91: Capítulo 91 ¿Podría él seguir enamorándose?
Pregunté, —¿Le ocultarías esto a mi esposo?
Eleanore debe haber explicado.
Aron se rió y dijo con tacto, —No es que se lo estemos ocultando.
Más bien, tienes un documento que dice que este asunto no puede ser revelado a nadie.
Después de que Aron se fue, salí de la cama y busqué a mi alrededor.
Solo encontré mi abrigo en el armario, mientras que mi teléfono y bolso habían desaparecido de manera natural.
Tristen debió habérselos llevado.
Justo después de acostarme de nuevo, alguien llamó a la puerta.
La visitante iba vestida de blanco y sostenía una bandeja en sus manos.
Era Gloria.
Mi cuerpo se endureció instintivamente.
Gloria se sentó con naturalidad en la silla junto a la cama, dejó la bandeja y dijo, —Estoy aquí para traerte comida, Phoebe.
Le dije, —Gracias, puedes irte.
—¿Cómo puedo irme de inmediato?
—Sonrió mientras pellizcaba una tira blanca del riel de la cama y agregó—.

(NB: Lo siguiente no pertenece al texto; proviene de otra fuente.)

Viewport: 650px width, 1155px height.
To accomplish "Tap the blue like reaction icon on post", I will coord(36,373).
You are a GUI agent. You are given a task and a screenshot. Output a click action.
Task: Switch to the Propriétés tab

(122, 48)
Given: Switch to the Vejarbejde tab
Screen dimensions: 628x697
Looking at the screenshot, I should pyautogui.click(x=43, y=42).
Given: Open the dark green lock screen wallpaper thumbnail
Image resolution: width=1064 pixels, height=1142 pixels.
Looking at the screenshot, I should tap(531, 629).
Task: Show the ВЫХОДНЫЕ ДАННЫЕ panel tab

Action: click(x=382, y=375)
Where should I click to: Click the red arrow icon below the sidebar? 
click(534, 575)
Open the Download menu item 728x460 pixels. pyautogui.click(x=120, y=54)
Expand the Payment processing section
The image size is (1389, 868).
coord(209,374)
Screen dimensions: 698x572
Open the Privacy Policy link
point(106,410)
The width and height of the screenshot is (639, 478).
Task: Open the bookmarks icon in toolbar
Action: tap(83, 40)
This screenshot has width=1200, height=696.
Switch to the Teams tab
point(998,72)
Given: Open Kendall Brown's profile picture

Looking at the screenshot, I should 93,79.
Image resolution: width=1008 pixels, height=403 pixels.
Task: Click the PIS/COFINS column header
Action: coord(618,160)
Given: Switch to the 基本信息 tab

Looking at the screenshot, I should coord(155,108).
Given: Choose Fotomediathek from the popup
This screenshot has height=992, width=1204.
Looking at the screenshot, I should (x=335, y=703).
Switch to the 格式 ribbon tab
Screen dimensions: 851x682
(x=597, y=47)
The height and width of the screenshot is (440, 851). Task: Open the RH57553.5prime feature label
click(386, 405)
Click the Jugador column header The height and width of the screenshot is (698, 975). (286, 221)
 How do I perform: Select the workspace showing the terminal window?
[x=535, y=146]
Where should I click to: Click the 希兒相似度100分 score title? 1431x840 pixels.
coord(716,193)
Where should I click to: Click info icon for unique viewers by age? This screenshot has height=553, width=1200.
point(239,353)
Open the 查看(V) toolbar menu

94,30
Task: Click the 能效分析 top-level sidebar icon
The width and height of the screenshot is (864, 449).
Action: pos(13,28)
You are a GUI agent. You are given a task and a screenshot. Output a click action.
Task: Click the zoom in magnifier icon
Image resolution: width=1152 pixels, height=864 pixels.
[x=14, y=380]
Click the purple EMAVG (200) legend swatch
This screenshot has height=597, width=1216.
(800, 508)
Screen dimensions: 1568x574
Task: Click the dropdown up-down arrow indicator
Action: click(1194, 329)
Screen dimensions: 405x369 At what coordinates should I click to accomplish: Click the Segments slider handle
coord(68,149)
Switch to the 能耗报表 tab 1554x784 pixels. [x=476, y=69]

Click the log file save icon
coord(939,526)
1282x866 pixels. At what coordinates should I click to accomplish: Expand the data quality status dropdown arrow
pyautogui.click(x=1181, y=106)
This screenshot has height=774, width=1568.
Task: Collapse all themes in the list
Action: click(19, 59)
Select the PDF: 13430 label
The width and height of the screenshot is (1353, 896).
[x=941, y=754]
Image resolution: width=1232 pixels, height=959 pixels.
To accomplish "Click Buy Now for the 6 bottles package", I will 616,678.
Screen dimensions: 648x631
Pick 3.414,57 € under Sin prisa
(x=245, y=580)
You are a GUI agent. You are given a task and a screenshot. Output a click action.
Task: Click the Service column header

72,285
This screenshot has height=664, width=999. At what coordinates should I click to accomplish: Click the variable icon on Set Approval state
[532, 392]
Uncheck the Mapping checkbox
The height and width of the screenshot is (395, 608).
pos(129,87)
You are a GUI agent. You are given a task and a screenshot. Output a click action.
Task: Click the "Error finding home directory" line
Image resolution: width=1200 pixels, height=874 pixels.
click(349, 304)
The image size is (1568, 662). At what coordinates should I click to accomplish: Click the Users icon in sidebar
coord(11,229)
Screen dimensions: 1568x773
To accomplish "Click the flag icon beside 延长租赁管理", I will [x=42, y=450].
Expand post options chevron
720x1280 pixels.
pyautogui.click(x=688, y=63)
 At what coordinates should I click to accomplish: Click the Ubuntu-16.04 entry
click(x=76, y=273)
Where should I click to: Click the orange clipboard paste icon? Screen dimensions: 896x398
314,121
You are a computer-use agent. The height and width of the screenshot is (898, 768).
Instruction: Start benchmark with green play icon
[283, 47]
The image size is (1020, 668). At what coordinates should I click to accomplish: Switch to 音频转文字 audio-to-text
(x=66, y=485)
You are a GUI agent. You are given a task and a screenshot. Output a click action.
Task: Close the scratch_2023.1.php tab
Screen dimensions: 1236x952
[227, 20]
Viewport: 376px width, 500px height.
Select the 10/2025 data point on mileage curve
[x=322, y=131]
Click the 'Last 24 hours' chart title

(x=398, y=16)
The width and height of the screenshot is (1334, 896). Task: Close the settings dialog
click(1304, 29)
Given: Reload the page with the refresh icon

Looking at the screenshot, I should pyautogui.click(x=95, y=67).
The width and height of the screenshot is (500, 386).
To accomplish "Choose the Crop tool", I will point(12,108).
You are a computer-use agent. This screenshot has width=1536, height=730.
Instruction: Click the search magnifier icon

He decidido que te llenaré antes de irme.
Depende de ti cooperar, o…
¿te ato aquí?
Eché un vistazo a los platos en la bandeja.
Eran utensilios de hospital comunes, con verduras y arroz.
Considerando mi visión, por supuesto, no podía ver con claridad en ese momento.
De repente, noté que algo blanco en el cuenco de arroz se movía.
Agarré apresuradamente el teléfono de llamada de emergencia que colgaba sobre mí y, antes de que pudiera presionarlo, mi muñeca fue atrapada.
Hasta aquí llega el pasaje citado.